Te despertabas por la mañana un domingo

Te despertabas por la mañana un domingo, milagrosamente solo, con la casa a tu merced y después de localizar debajo de la cama alguna revista porno (si es que tu madre, en su afán higiénico-moralista, no las había requisado) y limpiar el organismo de impurezas, te dirigías a la cocina con una sonrisa bobalicona, rascándote la espalda con la fuerza de un escorpión, bostezando como si lo que sucedía al otro lado de una ventana cubierta de niebla – el odio, la mediocridad, el histerismo, la rutina – te importara un bledo y tú fueses el único ser del planeta con el derecho a cultivar la pereza en su estado más puro. Llegabas, después de orinar, eructar y darte una ducha vaporosa y prolongada, a una cocina de azulejos pintados y allí, sin preocuparte por el orden doméstico, buscabas un cojín para tu silla y te empleabas a fondo en elaborar un desayuno suntuoso y abundante. Tostadas, mantequilla, mermelada de arándanos, zumo de naranja, un trozo de queso intacto en medio de la nevera. Eran las once cuando te estirabas como un león después de haberse devorado una cebra y rodeado de migas chamuscadas y mondas exprimidas, decidías que a lo mejor era un buen momento para llamarla, aunque seguramente ella aún estuviese en la piltra y maldijese tu costumbre de madrugar cuando te despertabas solo en casa. A veces lo hacías y otras no. A veces te quedabas escuchando una canción que en ese momento sonaba en la radio (por ejemplo el Wish You Were Here, de Pink Floyd), y entonces pensabas que a pesar de todo en el mundo existía cierto equilibrio, que la belleza dormía también en una mañana de domingo invernal, mientras tú, a tus diecisiete años, sólo soñabas con chicas que dormían mucho y jugosas rebanadas de pan con mantequilla.

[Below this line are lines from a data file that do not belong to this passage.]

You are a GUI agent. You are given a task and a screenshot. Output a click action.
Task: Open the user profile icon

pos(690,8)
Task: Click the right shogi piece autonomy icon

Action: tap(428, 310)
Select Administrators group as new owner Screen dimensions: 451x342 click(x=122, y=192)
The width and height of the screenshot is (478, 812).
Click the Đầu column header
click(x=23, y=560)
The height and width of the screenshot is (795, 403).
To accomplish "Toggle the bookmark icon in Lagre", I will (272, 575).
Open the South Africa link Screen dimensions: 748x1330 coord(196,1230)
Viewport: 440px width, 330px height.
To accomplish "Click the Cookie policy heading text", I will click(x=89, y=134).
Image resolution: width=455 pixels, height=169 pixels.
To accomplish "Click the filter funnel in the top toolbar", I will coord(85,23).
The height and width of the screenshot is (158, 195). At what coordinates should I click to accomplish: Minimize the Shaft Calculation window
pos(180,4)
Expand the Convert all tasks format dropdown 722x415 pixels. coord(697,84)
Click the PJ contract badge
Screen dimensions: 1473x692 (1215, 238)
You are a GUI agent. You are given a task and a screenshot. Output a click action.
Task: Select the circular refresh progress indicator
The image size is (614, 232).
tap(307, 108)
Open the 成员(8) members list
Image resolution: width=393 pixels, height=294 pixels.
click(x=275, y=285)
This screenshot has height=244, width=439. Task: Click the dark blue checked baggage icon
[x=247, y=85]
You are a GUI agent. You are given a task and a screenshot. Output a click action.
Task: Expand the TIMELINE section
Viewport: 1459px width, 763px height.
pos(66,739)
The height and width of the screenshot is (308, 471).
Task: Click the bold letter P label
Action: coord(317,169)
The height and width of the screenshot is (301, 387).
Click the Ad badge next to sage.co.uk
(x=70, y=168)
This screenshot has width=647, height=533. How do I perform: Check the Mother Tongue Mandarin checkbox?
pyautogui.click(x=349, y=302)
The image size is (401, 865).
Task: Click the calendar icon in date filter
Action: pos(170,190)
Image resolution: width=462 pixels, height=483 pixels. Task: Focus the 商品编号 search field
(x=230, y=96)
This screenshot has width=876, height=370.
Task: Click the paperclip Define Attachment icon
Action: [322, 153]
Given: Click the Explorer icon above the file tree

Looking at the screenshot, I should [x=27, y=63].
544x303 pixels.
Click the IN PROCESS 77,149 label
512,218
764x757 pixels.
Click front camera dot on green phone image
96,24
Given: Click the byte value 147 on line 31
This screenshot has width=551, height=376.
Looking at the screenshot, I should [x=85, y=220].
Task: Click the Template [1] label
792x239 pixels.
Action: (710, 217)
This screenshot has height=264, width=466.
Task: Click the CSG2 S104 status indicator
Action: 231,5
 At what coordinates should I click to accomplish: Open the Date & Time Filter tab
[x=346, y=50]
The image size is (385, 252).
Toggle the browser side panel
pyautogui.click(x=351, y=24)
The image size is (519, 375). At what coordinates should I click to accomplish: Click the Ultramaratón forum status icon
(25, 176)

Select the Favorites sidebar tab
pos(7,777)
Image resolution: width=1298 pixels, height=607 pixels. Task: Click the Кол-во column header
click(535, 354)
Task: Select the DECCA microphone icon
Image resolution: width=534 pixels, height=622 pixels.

viernes, 4 de diciembre de 2009

Cicatrices

Te partes el húmero bajando sobre una pértiga por una ladera llena de abedules y no sabes que esa fractura, muchos años después (aunque en ese momento te la tapicen con la masa fría y pegajosa de una gran escayola), se convertirá en un estigma perpetuo, en el foco de un dolor difuso pero ingobernable, vagamente relacionado con crisis reumáticas e isobaras clandestinas. Tampoco sabes (paseas por la pubertad, qué coño vas a saber) que todas tus heridas y cicatrices, grandes y pequeñas (no invoquemos las del corazón), serán las que construyan tu verdadera identidad, la que solidifica el hueso con la memoria (osificación nemotécnica, podríamos llamarla), la uña con la imagen, el paso del tiempo (tu vejez) con el rito doméstico de arrancarte los padrastros y suspirar a hurtadillas. El cuerpo acaba venciendo en toda su magnitud, sin violencia ni estridencias, pero con una parsimonia tan astuta como demoledora: vas siendo, sí, a pesar de los afeites y los potingues, tu espalda encorvada, los pies amarillentos, las fosas nasales tupidas, la potestad de la grasa, el iris oscuro de las mentiras y los fracasos. Como si un Mr. Scroog o una Srta. Rotenmeier esperasen pacientemente el momento en que las polillas acudiesen a saquear tus sábanas y a devorar los manteles blancos de tu lejana juventud. Pero queda la resistencia: sea como sea, esas mujeres rejuvenecidas con botox y esos tipos que caminan en verano con tangas ajustados siguen mereciendo todo mi desprecio.

jueves, 3 de diciembre de 2009

Ganas de ser feliz

Te vas haciendo viejo y descubres que nunca serás feliz. Pero no por un pálpito de lucidez mezquina o un paseo por tu memoria llena de sinsabores, sino porque la felicidad, hermanos, radica exclusivamente en los sueños que rozas, que percibes y que, tal vez, sólo se cumplen a veces: los preparativos del viaje, el amanecer del primer día de la vendimia, las caricias que preceden al amor, las semillas, el nacimiento de tu hija, la transición de las estaciones, el momento antes de que tu hija se suba a una duna enana y moje por primera vez los pies en el mar. Y también creo que está en el silencio, el humor y ciertas lágrimas.